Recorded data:
::::::

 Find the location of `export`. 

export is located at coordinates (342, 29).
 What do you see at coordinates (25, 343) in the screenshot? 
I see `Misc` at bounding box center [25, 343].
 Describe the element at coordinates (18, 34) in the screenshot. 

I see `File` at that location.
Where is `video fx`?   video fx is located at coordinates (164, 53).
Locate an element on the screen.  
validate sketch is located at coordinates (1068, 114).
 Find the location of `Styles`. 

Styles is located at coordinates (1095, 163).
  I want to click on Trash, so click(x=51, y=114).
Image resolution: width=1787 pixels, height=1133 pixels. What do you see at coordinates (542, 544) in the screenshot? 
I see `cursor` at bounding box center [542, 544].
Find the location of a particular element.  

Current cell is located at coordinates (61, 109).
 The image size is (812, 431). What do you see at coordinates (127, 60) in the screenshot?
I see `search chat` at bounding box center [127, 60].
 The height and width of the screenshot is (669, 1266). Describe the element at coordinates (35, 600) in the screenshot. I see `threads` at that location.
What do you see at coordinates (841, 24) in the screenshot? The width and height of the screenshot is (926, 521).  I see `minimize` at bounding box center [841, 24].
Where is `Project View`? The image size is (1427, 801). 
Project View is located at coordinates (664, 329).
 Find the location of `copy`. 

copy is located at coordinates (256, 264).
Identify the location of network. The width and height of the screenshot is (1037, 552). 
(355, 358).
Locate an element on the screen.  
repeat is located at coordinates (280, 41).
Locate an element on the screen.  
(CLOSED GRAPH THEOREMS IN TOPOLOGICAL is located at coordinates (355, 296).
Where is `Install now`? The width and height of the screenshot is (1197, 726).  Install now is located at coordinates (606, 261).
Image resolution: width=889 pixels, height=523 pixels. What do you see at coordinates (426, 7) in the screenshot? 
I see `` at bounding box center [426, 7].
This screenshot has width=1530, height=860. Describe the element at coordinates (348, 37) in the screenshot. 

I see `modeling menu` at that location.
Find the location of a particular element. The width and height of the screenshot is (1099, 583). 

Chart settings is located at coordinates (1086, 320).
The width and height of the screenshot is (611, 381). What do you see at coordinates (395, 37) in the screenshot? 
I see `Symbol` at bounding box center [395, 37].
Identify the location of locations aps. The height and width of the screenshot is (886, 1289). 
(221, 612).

::::::

_Directive:_ Quote the lines above word for word, all of them.

_The solution:_
 Find the location of `export`. 

export is located at coordinates (342, 29).
 What do you see at coordinates (25, 343) in the screenshot? 
I see `Misc` at bounding box center [25, 343].
 Describe the element at coordinates (18, 34) in the screenshot. 

I see `File` at that location.
Where is `video fx`?   video fx is located at coordinates (164, 53).
Locate an element on the screen.  
validate sketch is located at coordinates (1068, 114).
 Find the location of `Styles`. 

Styles is located at coordinates (1095, 163).
  I want to click on Trash, so click(x=51, y=114).
Image resolution: width=1787 pixels, height=1133 pixels. What do you see at coordinates (542, 544) in the screenshot? 
I see `cursor` at bounding box center [542, 544].
Find the location of a particular element.  

Current cell is located at coordinates (61, 109).
 The image size is (812, 431). What do you see at coordinates (127, 60) in the screenshot?
I see `search chat` at bounding box center [127, 60].
 The height and width of the screenshot is (669, 1266). Describe the element at coordinates (35, 600) in the screenshot. I see `threads` at that location.
What do you see at coordinates (841, 24) in the screenshot? The width and height of the screenshot is (926, 521).  I see `minimize` at bounding box center [841, 24].
Where is `Project View`? The image size is (1427, 801). 
Project View is located at coordinates (664, 329).
 Find the location of `copy`. 

copy is located at coordinates (256, 264).
Identify the location of network. The width and height of the screenshot is (1037, 552). 
(355, 358).
Locate an element on the screen.  
repeat is located at coordinates (280, 41).
Locate an element on the screen.  
(CLOSED GRAPH THEOREMS IN TOPOLOGICAL is located at coordinates (355, 296).
Where is `Install now`? The width and height of the screenshot is (1197, 726).  Install now is located at coordinates (606, 261).
Image resolution: width=889 pixels, height=523 pixels. What do you see at coordinates (426, 7) in the screenshot? 
I see `` at bounding box center [426, 7].
This screenshot has width=1530, height=860. Describe the element at coordinates (348, 37) in the screenshot. 

I see `modeling menu` at that location.
Find the location of a particular element. The width and height of the screenshot is (1099, 583). 

Chart settings is located at coordinates (1086, 320).
The width and height of the screenshot is (611, 381). What do you see at coordinates (395, 37) in the screenshot? 
I see `Symbol` at bounding box center [395, 37].
Identify the location of locations aps. The height and width of the screenshot is (886, 1289). 
(221, 612).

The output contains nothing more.